Base class for tokenizers, only for some shared attributes.

`context_length`

Number of tokens this tokenizer generates per sample.

Type:: int

`vocab_size`

The number of unique tokens known by the model.

Type:: int

`tokens`

Mapping of sequences (or token indicators such as ‘CLS’) to the integer values that these tokens are represented by.

Type:: dict[str:int]

`name`

List of column names for the generated tokens.

Type:: list[str]

property vocab_size: The number of unique tokens known by the model.

lncrnapy.features.tokenizers.coverage_table(data, vocab_sizes, context_lengths, show_num_tokens=False): Creates a table that for ever combination of vocabulary size and context length, calculates the proportion of deprecated sequences. When show_num_tokens is True, will report the average number of skipped tokens.
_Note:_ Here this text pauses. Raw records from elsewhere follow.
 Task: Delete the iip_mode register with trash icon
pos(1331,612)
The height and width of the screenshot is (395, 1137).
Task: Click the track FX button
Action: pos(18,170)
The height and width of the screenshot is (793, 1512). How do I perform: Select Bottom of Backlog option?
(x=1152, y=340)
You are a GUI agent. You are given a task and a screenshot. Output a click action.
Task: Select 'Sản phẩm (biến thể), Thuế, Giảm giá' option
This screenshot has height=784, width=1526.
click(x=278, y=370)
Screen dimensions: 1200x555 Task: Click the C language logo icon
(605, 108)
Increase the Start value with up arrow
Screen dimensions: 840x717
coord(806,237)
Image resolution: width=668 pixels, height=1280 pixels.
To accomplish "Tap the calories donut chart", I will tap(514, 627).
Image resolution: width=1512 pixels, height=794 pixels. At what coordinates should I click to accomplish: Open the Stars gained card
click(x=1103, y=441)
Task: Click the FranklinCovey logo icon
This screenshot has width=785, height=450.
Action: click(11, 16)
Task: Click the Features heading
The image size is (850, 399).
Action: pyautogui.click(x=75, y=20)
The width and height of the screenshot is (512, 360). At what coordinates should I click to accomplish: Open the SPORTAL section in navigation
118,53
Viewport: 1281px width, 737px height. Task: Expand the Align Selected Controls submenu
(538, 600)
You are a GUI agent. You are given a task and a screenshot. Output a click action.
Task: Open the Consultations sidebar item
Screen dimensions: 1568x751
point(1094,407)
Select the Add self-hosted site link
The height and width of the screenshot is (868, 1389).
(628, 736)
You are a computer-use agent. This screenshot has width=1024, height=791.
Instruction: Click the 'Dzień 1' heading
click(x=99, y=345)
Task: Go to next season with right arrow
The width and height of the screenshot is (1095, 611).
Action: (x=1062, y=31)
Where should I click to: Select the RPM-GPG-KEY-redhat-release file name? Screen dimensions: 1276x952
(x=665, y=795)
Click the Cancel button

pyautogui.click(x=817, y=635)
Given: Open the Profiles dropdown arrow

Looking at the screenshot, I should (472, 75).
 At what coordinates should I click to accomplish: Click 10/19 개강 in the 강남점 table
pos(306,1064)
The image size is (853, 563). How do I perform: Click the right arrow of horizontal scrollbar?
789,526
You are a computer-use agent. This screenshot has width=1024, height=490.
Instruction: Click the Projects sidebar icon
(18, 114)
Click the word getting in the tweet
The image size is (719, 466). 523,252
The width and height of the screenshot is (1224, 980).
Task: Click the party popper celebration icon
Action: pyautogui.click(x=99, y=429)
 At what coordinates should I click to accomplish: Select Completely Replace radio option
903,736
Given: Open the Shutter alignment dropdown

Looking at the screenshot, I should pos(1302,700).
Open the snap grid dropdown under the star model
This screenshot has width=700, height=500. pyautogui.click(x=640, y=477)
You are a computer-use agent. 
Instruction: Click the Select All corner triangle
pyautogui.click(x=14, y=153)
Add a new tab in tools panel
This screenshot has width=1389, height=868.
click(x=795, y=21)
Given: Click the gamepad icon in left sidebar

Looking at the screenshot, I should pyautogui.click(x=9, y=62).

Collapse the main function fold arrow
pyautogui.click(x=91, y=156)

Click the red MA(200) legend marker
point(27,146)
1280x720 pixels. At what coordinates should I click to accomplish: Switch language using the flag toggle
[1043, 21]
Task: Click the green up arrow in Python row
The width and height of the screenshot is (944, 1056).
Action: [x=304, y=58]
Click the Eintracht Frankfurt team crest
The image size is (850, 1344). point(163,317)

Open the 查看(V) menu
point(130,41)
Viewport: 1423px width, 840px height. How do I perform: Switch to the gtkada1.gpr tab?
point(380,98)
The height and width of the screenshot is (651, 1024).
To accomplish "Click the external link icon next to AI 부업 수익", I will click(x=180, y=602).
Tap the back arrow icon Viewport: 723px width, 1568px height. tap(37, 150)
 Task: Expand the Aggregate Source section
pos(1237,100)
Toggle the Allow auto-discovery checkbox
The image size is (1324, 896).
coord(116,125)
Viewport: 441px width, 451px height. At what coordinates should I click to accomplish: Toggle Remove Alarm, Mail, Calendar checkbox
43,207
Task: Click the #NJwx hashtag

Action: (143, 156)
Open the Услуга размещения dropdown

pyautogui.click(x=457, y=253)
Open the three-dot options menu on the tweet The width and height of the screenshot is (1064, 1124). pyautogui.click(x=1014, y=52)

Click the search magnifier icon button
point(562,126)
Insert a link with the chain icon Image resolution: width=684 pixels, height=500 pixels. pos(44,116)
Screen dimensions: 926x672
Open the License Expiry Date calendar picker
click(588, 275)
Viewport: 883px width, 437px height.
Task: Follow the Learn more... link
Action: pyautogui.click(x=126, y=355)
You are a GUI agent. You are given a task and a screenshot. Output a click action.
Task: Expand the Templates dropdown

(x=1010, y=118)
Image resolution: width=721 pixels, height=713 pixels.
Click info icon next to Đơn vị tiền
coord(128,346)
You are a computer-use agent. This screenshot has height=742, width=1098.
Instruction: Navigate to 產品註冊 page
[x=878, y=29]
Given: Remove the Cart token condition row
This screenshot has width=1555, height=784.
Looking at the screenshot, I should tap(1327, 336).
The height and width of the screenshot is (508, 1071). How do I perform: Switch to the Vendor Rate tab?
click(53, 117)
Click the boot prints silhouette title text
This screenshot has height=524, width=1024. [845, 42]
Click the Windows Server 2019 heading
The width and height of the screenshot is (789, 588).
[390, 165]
lncrnapy.features.tokenizers.plot_bpe_lengths(data, vocab_sizes, upper=0.975, lower=0.025, filepath=None): Combined density plot of BPE encoding length for all vocab_sizes.

Zhang

‘Zhang nucleotide bias around start codon, as proposed by DeepCPP (Zhang et al. 2020)

class lncrnapy.features.zhang.ZhangScore(data, export_path=None)

Nucleotide bias around the start codon of the ORF, as proposed by DeepCPP.

`bias`

Array containing the nucleotide bias around the start codon.

Type:: np.ndarray

`name`

Column name of the feature calculated by this class (‘Zhang score’).

Type:: str

References

DeepCPP: Zhang et al. (2020) https://doi.org/10.1093/bib/bbaa039

calculate(data): Calculates the Zhang nucleotide bias score for every row in data.

calculate_per_sequence(sequence, orf_start): Calculates the Zhang nucleotide bias score for given sequence.